=== Task material ===

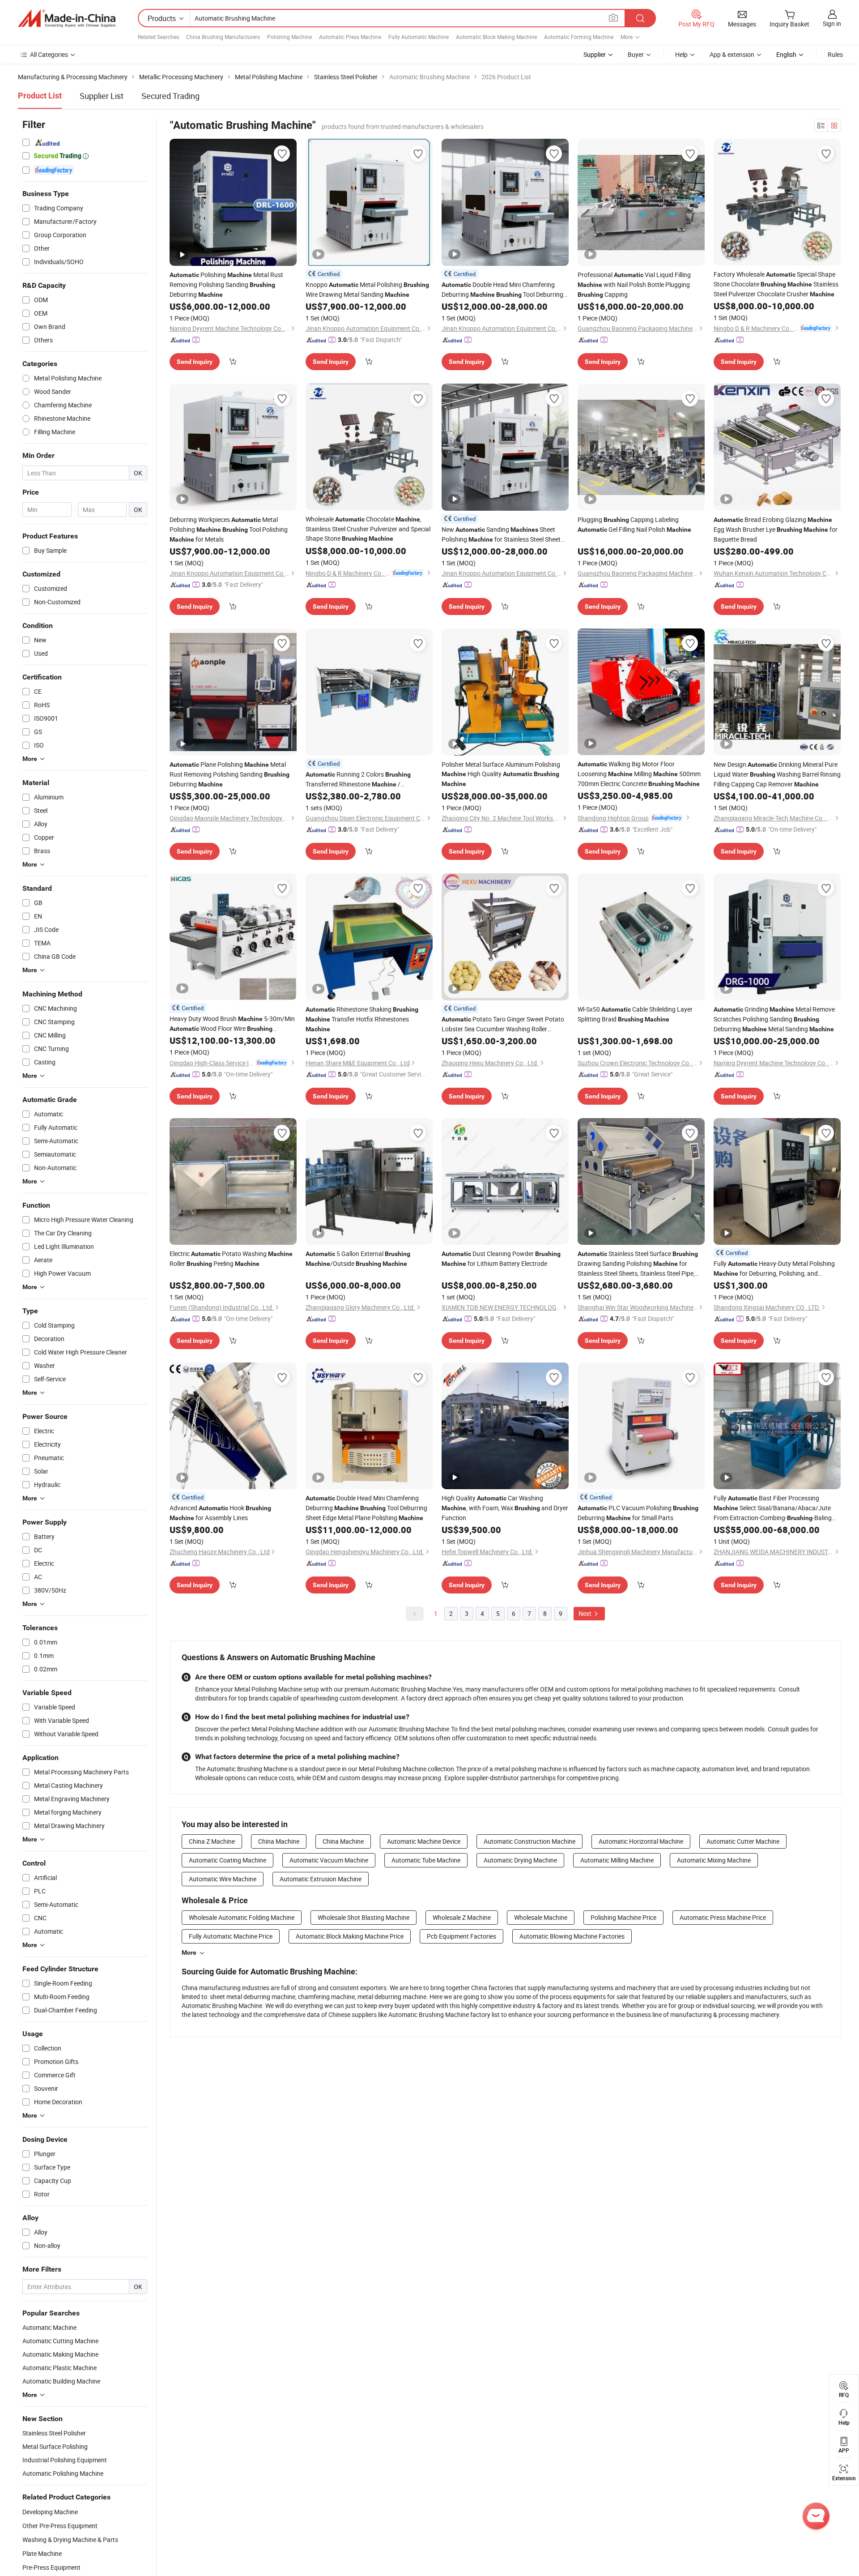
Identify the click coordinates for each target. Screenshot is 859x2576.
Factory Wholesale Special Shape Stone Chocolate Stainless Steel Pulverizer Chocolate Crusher (776, 284)
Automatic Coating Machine (227, 1860)
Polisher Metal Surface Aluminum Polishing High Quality (501, 773)
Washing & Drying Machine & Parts (70, 2539)
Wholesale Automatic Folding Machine (241, 1917)
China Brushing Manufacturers (223, 36)
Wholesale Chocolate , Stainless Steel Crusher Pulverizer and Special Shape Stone (368, 529)
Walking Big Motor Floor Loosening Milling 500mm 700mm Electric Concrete (639, 774)
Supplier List (101, 95)
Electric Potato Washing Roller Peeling (231, 1258)
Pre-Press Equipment (51, 2567)
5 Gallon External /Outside (358, 1258)
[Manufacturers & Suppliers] (66, 18)
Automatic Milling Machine (617, 1860)
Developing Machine (50, 2512)
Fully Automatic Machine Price (230, 1936)
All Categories (49, 54)
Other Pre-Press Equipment (60, 2525)
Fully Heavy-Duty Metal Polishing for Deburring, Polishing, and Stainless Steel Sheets (774, 1268)
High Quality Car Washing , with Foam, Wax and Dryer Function (505, 1508)
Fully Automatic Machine (418, 36)
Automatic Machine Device (423, 1841)
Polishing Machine (289, 36)
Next (585, 1613)
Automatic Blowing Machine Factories (572, 1936)
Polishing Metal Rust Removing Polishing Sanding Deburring (226, 284)
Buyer (636, 54)
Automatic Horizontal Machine (641, 1841)
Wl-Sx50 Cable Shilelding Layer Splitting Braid (635, 1014)
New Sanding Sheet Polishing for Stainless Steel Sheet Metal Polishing (501, 534)
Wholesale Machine (540, 1917)
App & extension (732, 54)
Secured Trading (170, 95)
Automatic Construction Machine (529, 1841)
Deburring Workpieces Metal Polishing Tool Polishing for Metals (229, 529)
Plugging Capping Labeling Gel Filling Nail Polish (634, 524)
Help (681, 54)
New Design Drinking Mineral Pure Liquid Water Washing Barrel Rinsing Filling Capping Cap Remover (777, 774)
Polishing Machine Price (623, 1917)
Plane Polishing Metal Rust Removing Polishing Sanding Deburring (229, 774)
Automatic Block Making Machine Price (350, 1936)
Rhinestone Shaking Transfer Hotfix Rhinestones (362, 1019)
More (189, 1952)
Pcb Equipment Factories (461, 1936)
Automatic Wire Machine (222, 1879)
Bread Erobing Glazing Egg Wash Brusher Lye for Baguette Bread (776, 529)
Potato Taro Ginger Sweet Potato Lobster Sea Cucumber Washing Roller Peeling (503, 1024)
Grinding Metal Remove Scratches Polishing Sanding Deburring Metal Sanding (774, 1019)
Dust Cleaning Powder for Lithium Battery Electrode (501, 1258)
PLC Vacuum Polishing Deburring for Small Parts (638, 1513)
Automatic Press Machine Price (723, 1917)
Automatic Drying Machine (520, 1860)
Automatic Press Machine (350, 36)
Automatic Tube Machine (425, 1860)
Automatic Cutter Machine (742, 1841)
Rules (835, 54)
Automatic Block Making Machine (496, 36)
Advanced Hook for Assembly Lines (220, 1513)
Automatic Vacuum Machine (328, 1860)
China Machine (278, 1841)
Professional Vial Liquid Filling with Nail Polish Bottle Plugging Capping (634, 284)
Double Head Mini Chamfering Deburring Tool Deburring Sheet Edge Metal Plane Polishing (502, 289)
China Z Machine (212, 1841)
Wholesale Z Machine (462, 1917)
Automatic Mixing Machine (714, 1860)
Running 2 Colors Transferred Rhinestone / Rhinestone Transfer (358, 779)
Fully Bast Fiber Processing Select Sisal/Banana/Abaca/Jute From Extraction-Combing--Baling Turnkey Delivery (773, 1508)
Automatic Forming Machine (578, 36)
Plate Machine (42, 2553)
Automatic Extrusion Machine (320, 1879)
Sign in (832, 23)
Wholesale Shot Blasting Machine (363, 1917)
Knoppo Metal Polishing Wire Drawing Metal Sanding (367, 289)
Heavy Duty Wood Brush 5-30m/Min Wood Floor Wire (232, 1024)
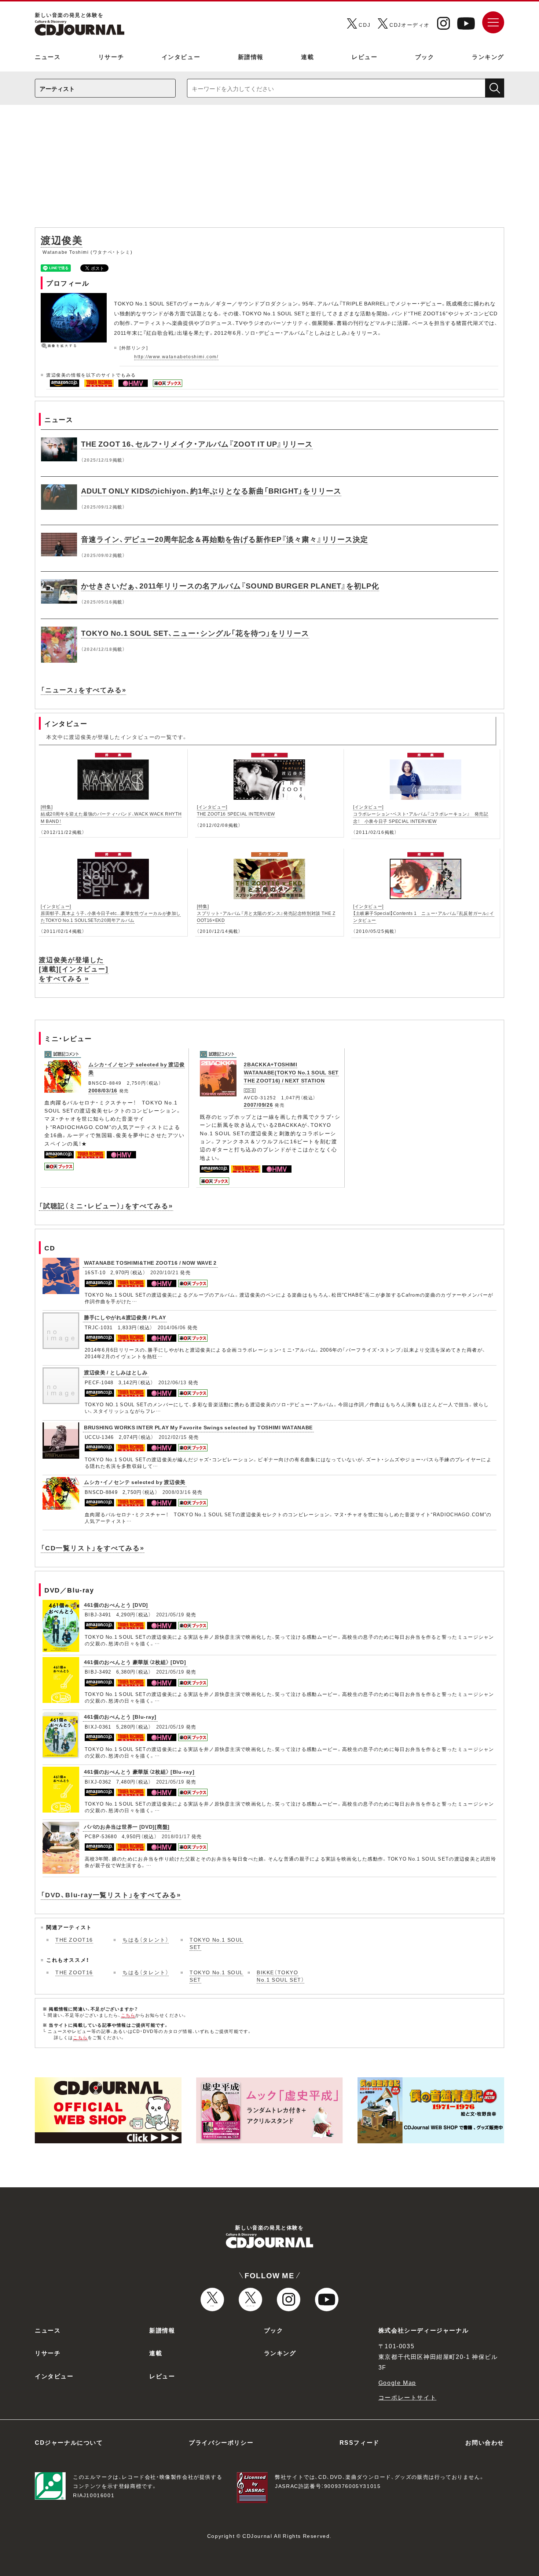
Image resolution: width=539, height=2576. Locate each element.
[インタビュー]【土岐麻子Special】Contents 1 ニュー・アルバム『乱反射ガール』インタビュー (423, 913)
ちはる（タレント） (145, 1939)
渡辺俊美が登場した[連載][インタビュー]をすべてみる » (74, 968)
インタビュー (181, 56)
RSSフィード (360, 2442)
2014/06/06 (172, 1327)
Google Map (397, 2382)
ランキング (488, 56)
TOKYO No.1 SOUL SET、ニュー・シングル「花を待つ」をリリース (195, 632)
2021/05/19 (170, 1614)
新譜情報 (251, 56)
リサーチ (111, 56)
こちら (128, 2015)
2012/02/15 (173, 1436)
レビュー (364, 56)
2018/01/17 (176, 1836)
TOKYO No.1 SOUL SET (216, 1943)
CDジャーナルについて (69, 2442)
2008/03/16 (102, 1090)
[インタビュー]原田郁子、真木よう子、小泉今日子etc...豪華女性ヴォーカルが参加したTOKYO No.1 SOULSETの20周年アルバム (111, 913)
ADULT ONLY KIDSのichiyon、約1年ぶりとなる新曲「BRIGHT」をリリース (211, 490)
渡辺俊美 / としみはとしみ (116, 1372)
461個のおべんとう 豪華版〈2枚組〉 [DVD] (135, 1662)
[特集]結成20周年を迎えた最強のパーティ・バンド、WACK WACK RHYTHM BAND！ (111, 813)
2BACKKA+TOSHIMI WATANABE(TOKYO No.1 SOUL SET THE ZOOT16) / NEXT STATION (291, 1072)
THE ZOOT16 (74, 1939)
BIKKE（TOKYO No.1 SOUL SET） (280, 1975)
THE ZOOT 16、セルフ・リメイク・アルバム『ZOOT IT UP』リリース (197, 443)
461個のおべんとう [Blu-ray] (120, 1716)
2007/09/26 (258, 1104)
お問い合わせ (484, 2442)
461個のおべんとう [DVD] (116, 1604)
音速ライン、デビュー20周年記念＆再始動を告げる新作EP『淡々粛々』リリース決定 (224, 539)
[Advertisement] (269, 169)
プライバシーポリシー (221, 2442)
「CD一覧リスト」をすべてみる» (92, 1548)
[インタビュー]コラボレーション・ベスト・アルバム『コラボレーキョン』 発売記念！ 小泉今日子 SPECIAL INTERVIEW (420, 813)
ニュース (47, 56)
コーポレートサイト (407, 2397)
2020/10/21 (164, 1272)
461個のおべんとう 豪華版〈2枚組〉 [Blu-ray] (139, 1771)
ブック (424, 56)
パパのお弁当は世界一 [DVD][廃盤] (127, 1826)
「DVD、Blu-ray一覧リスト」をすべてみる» (111, 1894)
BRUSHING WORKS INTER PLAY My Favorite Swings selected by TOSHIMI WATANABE (198, 1427)
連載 (307, 56)
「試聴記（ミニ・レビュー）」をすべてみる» (106, 1205)
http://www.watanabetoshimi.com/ (176, 356)
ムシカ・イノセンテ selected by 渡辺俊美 (135, 1481)
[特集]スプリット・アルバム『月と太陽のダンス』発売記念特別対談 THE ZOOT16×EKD (266, 913)
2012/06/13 (172, 1382)
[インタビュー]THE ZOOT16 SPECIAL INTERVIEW (236, 810)
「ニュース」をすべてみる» (83, 690)
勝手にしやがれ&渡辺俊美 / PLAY (125, 1317)
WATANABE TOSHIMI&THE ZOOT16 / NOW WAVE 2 (150, 1262)
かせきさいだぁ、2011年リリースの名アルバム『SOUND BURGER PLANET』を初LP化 (230, 585)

===

Problem requirements:
In the records, how many lines have the word "Tool" in them? Only the number is needed.

Task result:
2